I used the following command line for the RandomTextWritter job:
./hadoop jar ../hadoop-0.21.0-dev-*examples.jar randomtextwriter -D test.randomtextwrite.total_bytes=53687091200000 -D test.randomtextwrite.bytes_per_map=536870912 -D test.randomtextwrite.min_words_key=5 -D test.randomtextwrite.max_words_key=10 -D test.randomtextwrite.min_words_value=100 -D test.randomtextwrite.max_words_value=10000 -D mapred.output.compress=false -D mapred.map.output.compression.type=BLOCK -outFormat org.apache.hadoop.mapreduce.lib.output.SequenceFileOutputFormat /gridmix/data/WebSimulationBlock
The job has 100,000 maps and no reduces. I configured HDFS to have replication factor of 1 to eliminate network traffic. Nodes were configured to have 16 map slots and 2 reduce slots. Each task was configured to have at most 512MB of java heap space. The jobs output file is ~50TB >> overall cluster memory, forcing disk I/O
Since the job is doing no computation other than just writing to disk, one would expect that the job would be totally i/o (disk) bound. Surprisingly, it turned out to be CPU bound.

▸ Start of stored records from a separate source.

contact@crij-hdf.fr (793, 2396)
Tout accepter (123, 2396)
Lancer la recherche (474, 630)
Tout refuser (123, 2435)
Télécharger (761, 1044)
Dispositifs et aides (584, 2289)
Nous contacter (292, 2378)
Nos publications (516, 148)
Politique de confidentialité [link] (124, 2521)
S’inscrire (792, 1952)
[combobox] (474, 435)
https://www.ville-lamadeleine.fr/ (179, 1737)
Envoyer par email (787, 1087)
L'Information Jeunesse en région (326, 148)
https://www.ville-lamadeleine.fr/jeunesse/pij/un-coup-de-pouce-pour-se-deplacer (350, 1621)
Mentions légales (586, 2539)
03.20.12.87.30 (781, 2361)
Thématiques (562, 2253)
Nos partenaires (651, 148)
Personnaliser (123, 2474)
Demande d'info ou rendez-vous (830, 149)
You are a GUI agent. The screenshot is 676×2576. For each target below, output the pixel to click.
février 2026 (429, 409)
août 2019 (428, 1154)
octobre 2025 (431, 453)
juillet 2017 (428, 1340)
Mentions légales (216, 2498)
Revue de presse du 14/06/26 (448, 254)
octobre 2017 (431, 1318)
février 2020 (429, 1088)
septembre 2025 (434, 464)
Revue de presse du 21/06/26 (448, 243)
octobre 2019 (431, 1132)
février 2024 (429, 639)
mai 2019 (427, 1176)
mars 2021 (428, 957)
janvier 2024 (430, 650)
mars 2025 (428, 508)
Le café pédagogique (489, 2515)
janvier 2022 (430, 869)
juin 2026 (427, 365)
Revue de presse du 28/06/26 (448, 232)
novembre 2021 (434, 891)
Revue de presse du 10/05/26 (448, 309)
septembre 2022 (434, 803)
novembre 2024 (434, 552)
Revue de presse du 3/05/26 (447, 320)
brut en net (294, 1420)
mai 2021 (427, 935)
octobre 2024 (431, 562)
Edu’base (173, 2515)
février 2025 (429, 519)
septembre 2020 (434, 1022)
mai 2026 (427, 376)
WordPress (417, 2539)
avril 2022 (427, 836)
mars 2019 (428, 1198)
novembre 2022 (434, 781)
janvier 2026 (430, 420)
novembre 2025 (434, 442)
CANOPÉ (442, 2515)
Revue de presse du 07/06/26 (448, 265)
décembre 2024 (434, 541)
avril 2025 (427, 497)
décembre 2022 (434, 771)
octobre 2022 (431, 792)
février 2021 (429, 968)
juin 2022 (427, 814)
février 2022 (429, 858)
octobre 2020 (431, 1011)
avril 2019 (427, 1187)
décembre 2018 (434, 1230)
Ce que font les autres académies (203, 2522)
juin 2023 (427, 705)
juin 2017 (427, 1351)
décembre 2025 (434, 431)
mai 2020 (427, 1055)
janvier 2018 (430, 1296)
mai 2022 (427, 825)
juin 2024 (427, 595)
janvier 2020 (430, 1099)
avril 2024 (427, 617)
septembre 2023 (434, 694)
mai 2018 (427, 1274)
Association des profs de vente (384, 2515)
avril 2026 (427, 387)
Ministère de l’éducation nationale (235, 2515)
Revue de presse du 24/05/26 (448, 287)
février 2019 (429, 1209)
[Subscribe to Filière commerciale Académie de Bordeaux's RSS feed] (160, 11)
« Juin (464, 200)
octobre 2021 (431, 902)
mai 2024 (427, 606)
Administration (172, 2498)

Measurements (using chukwa):
Across the cluster, workers cpu was <5% idle on average. Used disk bandwidth was ~40 MB/s across all disks for all the nodes at the cluster, which is close to the practical disk BW limit. The network is virtually 100% idle as one would expect.
The CPU time was ~70% at the user space, suggesting it's mainly overhead in the map tasks.
This suggests that there is a lot of CPU fat in the map tasks.